Major DNA changes important in colorectal cancer

Breakthrough in cancer research thanks to AI

A multidisciplinary research team led by Utrecht professor Sanne Abeln has used AI technology to discover that large changes in the DNA of cancer cells are just as important as small changes. This insight could lead to more effective treatments for the disease. Abeln will deliver her inaugural lecture on March 8th.

Portret Sanne Abeln

Cancer cells make many mistakes when they divide compared to healthy cells. Some of these mistakes, or mutations, affect the course of the disease, but it is difficult to determine which ones. Sanne Abeln, professor of AI Technology for Life, discovered together with Soufyan Lakbir of the VU and Remond Fijneman of the Netherlands Cancer Institute that large changes in the genome - the complete genetic material of an organism - have just as much impact on the course of the disease as small mutations.

Until now, it was assumed that small changes in DNA - point mutations - had a major influence on how cancer develops. There is already specific medication that treats such mutations. Abeln and her colleagues discovered that in various forms of cancer, such as colorectal cancer, large changes in specific genes are just as important as point mutations.

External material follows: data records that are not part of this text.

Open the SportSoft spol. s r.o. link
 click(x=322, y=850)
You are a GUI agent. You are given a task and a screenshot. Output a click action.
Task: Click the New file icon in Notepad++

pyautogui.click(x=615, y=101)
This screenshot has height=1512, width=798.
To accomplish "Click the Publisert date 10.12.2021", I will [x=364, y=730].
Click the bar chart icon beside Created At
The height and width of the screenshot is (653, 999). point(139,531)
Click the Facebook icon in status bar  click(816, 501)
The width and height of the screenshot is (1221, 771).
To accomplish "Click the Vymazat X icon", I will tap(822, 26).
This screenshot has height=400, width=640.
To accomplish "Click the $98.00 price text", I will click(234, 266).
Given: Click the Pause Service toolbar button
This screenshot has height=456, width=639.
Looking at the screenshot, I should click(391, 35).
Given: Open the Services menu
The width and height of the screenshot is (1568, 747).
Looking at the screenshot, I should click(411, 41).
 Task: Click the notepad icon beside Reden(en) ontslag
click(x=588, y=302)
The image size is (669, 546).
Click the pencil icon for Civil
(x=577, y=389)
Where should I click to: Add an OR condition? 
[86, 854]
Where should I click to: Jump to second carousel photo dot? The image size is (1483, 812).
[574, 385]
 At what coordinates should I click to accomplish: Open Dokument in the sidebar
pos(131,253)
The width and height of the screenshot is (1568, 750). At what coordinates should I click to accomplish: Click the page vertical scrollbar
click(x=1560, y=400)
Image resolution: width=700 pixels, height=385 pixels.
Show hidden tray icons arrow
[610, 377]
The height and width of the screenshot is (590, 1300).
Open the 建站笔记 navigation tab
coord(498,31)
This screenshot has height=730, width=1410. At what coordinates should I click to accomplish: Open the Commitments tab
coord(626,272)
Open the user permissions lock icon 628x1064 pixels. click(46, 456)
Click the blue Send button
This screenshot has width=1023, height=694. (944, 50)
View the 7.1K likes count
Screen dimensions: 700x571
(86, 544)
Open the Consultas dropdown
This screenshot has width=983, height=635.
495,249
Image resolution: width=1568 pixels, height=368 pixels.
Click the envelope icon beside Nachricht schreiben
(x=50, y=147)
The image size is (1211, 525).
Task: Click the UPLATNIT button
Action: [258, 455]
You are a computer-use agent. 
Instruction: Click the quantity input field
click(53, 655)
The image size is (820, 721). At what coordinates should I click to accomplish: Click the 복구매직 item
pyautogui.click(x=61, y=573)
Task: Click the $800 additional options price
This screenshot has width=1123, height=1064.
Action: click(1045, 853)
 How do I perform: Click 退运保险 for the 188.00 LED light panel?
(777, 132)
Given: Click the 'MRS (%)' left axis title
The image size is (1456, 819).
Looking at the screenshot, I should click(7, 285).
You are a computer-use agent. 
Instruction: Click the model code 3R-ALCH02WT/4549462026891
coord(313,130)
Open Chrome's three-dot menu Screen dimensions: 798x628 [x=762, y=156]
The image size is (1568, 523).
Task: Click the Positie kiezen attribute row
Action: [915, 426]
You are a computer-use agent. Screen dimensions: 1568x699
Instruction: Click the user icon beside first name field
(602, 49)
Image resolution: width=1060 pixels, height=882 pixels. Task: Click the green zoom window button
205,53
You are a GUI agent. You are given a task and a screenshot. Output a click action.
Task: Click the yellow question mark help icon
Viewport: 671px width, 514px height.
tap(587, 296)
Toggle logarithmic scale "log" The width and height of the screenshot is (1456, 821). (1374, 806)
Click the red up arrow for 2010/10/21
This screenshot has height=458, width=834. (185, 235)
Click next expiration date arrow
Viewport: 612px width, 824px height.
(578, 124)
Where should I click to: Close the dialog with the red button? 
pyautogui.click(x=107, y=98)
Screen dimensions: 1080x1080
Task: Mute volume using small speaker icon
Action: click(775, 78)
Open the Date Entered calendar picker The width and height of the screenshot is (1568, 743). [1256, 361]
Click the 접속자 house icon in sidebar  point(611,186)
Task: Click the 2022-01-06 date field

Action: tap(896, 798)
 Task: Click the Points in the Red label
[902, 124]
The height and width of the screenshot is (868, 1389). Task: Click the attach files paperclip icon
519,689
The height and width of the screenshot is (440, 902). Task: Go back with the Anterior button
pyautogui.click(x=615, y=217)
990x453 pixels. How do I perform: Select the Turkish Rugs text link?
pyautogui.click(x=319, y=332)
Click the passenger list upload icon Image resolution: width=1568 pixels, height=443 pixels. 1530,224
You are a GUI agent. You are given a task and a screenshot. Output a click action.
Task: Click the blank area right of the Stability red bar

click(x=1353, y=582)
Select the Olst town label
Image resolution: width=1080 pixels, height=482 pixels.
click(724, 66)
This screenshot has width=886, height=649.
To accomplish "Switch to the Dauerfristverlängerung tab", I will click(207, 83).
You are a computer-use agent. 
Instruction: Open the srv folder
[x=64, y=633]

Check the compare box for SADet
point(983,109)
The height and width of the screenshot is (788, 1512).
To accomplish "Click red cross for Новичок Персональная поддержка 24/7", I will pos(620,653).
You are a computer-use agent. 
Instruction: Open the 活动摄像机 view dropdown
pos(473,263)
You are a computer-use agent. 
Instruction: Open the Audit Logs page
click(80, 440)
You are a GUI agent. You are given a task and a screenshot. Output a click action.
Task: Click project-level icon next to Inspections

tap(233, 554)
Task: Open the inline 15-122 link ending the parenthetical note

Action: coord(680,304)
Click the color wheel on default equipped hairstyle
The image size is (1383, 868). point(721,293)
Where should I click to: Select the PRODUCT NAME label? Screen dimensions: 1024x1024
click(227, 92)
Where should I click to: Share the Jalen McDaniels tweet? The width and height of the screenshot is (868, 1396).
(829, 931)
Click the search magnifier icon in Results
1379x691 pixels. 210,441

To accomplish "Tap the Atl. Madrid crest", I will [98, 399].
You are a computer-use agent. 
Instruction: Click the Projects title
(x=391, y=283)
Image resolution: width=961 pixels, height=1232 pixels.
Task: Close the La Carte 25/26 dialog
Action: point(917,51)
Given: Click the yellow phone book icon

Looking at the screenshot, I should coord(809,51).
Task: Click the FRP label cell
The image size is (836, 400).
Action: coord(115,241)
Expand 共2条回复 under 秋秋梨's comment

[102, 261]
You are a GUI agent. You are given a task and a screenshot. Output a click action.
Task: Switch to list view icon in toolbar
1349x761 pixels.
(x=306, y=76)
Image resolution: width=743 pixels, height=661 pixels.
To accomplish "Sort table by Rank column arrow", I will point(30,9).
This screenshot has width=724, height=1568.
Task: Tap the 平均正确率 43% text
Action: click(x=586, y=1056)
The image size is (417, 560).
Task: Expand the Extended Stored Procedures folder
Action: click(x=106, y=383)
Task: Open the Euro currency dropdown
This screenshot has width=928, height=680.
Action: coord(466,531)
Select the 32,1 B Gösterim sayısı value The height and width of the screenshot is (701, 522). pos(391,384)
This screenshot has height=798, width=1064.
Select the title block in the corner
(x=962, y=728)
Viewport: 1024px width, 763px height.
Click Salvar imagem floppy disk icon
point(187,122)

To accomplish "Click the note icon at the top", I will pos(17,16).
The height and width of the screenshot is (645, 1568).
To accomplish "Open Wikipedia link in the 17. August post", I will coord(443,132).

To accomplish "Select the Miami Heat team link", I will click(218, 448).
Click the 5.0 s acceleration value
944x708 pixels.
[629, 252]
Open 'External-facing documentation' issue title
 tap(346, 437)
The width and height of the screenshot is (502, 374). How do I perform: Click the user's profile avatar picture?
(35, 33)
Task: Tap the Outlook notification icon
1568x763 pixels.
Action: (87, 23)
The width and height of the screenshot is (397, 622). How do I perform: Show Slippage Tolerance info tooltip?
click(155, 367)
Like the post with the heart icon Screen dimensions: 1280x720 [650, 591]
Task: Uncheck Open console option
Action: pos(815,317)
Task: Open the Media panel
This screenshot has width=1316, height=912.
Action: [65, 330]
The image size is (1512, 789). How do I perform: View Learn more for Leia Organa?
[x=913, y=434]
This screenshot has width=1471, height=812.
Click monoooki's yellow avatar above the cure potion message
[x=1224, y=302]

The discovery is a breakthrough, because it was previously difficult to determine how important a large change in the genome was. Now the researchers succeeded by using a new AI tool to look at gene expression data. Gene expression data shows which genes are active in a cell. By studying the change in active genes in detail, the researchers were able to determine which mutations are important.

Abeln: “With AI, we tried to predict a change in the genome based on gene expression data. This worked for some genes and not for others. That gave us information: apparently only the genes for which we could develop a predictive model have to do with a change in gene expression and therefore for tumor development.” By using this smart trick with the data, the researchers were able to take into account the effect of all these genes at the same time, which was not previously possible.

Apparently only the genes for which we could develop a predictive model have to do with tumor development

Sanne Abeln, Professor AI Technology for Life

Abeln: “Only mutations in specific genes can tell us something about the properties of a cancer cell. The information about these crucial genes involved in cancer can therefore contribute to a better treatment of the disease.” However, before a change in the genome can be included in a new study on the effect of specific medication, that change must first be properly mapped out. The latter can be done much more easily with this new technique, according to Abeln.

The discovery was made possible thanks to a multidisciplinary collaboration with the VU and the Netherlands Cancer Institute. “Soufyan and I developed the method, but thanks to  Remond Fijneman and his expertise in the field of molecular biology, we were able to make it relevant for colon cancer research. The credit for this breakthrough therefore also goes to them, with a key role for the PhD student Soufyan Lakbir.”

International Women’s Day

Abeln will deliver her inaugural lecture on Friday, March 8th, International Women’s Day. The professor will also focus on women in science, or rather: the lack of them, in her speech. “The academic path is not ideal for women. I see it in the young generation of female researchers I supervise: these women are very good at their work, but still do not choose a postdoc position. When you are in your early thirties, a research career brings too much uncertainty, more than for young men.”

In her own group, Abeln is committed to a diverse team. “What I notice is that in departments that are dominated by men, the pure competitive motivation is more present than in departments that are more diverse. In a more diverse team, the motivations are also different: not only focused on performance but also on cooperation and solving problems together. I think both motivations need to be there.”

In addition, Abeln sees that women less often choose a study like Computer Science, because they prefer to choose a direction where they can do something for someone else, instead of a study choice for something that you enjoy or are good at. Abeln: “I find that worrying, because that perspective is so badly needed. Working with large amounts of data is a delicate field, where the human aspect is sometimes lost sight of - especially at the large tech companies.”


The study by Sanne Abeln and her colleagues has not yet been published. It can be read in preprint with this link. The software of the AI tool is also available online.

The inaugural speech will take place March 8th at 16.15 and can be followed via livestream.